He said he used the money to buy painting materials and is still painting today.
A Packet Of Rice's Facebook page has more than 15,000 likes and Mr Goh said he frequently receives e-mails seeking advice on how to start a charity project.
But the group today is a far cry from when it first started.
For its first distribution project in 2012, Mr Goh dug into his savings and contributed $1,000. The group's four other co-founders contributed several hundred dollars each.
He said: "I definitely didn't mind contributing the $1,000, which helped provide a meal for 180 elderly folks.
"The project has to start and it has to start from my friends and I."
Relying mostly on donations from friends, the group could only hold distributions once a month at best.
It had not intended for the project to be a long-term one. But as word spread through social media, it received more donations and volunteer sign-ups.

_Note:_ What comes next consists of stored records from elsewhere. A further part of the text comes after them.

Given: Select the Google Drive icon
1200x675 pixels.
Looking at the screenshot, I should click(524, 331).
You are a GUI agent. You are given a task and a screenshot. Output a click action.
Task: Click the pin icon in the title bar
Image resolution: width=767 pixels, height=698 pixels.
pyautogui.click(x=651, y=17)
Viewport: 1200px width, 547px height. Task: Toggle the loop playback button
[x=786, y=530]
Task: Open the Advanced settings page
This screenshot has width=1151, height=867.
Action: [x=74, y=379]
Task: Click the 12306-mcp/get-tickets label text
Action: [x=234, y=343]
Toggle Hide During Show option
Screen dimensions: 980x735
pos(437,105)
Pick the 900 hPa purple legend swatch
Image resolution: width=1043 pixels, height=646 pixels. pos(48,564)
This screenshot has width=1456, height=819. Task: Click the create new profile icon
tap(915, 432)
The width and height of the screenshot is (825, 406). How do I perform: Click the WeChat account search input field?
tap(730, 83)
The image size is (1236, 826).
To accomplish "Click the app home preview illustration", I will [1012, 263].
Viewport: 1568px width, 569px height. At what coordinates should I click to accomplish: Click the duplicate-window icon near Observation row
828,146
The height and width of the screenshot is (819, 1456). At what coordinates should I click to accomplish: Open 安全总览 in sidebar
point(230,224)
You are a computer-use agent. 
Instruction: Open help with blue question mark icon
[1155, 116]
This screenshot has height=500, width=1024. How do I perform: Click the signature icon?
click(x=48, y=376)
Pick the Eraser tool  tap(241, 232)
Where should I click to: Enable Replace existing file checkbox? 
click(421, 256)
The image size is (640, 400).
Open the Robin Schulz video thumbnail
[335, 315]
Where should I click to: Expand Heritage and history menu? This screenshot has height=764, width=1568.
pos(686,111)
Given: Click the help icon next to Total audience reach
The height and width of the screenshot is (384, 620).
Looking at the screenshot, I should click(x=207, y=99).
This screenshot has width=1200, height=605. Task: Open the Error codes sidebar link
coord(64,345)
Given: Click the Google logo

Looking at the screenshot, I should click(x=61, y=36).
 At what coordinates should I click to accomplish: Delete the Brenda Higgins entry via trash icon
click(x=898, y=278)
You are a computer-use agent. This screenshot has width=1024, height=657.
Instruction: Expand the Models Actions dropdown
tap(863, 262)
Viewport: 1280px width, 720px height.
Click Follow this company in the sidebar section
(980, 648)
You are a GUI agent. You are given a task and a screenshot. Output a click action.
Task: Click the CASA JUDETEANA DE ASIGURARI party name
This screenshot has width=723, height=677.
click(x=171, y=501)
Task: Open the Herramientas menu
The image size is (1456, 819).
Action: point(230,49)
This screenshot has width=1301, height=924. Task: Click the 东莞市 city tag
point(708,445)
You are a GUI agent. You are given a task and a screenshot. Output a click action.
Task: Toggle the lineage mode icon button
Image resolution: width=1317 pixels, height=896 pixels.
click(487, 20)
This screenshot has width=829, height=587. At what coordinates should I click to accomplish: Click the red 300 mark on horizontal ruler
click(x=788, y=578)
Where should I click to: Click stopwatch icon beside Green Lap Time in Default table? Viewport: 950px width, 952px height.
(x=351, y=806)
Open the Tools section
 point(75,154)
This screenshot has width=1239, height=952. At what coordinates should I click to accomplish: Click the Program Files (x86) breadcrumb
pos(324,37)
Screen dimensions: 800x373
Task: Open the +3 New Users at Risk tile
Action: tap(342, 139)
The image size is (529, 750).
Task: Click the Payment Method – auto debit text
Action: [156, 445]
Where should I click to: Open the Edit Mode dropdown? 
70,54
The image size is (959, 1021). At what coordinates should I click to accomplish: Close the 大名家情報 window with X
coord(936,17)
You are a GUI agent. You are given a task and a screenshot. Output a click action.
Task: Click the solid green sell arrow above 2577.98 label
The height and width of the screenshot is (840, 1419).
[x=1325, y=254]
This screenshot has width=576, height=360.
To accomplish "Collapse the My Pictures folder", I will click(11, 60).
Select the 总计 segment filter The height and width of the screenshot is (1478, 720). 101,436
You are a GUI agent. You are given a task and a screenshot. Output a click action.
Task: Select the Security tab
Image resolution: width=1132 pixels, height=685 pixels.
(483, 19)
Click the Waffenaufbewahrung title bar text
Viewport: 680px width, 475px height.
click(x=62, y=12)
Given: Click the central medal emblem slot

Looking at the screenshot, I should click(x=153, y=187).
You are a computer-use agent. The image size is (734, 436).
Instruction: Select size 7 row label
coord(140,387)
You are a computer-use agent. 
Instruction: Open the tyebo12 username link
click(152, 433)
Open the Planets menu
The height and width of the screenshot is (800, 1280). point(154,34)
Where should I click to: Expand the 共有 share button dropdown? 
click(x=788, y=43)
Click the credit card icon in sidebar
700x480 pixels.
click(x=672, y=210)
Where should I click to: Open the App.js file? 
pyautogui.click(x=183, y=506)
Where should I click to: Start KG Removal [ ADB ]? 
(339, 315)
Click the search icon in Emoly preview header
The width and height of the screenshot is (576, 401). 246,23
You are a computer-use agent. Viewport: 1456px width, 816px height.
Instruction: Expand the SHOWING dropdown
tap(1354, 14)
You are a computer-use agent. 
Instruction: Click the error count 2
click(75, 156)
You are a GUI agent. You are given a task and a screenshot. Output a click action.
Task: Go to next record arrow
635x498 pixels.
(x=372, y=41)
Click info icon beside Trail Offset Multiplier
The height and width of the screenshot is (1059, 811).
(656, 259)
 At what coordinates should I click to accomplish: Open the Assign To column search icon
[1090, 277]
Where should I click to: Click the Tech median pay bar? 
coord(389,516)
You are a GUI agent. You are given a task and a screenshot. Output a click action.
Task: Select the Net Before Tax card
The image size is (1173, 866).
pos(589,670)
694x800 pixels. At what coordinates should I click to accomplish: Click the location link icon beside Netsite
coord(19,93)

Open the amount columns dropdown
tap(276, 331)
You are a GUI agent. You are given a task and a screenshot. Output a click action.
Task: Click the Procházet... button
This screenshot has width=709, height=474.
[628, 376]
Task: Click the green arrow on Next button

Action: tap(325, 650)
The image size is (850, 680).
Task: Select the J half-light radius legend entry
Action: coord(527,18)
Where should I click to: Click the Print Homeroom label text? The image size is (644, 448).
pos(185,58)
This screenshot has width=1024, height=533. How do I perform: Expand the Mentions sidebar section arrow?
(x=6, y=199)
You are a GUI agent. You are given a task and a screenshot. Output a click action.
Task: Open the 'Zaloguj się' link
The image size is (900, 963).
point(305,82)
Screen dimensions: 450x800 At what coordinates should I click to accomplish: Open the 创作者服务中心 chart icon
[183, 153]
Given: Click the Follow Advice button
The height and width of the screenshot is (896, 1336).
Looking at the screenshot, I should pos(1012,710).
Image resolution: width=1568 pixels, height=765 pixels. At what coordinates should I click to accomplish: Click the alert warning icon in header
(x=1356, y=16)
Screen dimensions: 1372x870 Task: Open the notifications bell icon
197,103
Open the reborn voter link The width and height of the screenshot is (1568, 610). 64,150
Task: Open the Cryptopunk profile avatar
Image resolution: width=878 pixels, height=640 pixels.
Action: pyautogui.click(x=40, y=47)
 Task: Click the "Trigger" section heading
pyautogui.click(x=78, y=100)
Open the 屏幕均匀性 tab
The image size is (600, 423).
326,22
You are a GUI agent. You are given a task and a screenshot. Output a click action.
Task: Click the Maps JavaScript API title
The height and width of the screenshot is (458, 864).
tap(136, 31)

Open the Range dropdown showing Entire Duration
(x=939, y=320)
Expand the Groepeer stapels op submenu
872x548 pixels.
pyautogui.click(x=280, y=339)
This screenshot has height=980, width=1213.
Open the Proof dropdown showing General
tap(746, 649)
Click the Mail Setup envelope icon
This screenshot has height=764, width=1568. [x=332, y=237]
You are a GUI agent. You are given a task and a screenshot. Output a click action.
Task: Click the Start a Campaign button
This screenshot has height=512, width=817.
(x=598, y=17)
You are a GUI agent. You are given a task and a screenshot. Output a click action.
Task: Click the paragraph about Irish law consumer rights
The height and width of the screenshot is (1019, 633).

From a lunch box and a banana in 2012, the elderly beneficiaries now get up to eight daily necessities, such as shampoo and laundry detergent, per distribution.
Still, the $25 million fund targeted at ground-up initiatives that was announced in yesterday's Budget may prove useful, said Mr Goh.
Called Our Singapore Fund, it will support projects that build national identity or meet community needs.
Mr Goh said: "The fund is definitely beneficial for people who have the passion to start their own projects. It is another source for funding."
He said he will look into the fund's terms and conditions and consider applying for it when more details are available.
The increase in the basic monthly cash allowance under the Public Assistance scheme will also prove useful, he said.
It is meant for those permanently unable to work, and have little or no means of income and family support.
He said: "Many elderly residents say the current allowance they are receiving is just enough to get by.
"They are worried they do not have any buffer allowance in case they fall ill."
Finance Minister Heng Swee Keat also made a few other notable points in Budget 2016.
Measures introduced to the property market in 2010 will remain in place to keep the market stable and sustainable. He said that based on the price levels and current market conditions, it was "premature" to relax these measures.
Personal Income Tax Relief Cap
There will be an $80,000 per year cap on the total amount of personal income tax relief an individual can claim.
New Outward Bound Singapore (OBS) campus
Coney Island will see a new OBS campus as part of the National Outdoor Adventure Education Masterplan. The campus, the second in Singapore after the existing campus on Pulau Ubin, will be ready around 2020 at a cost of $250 million.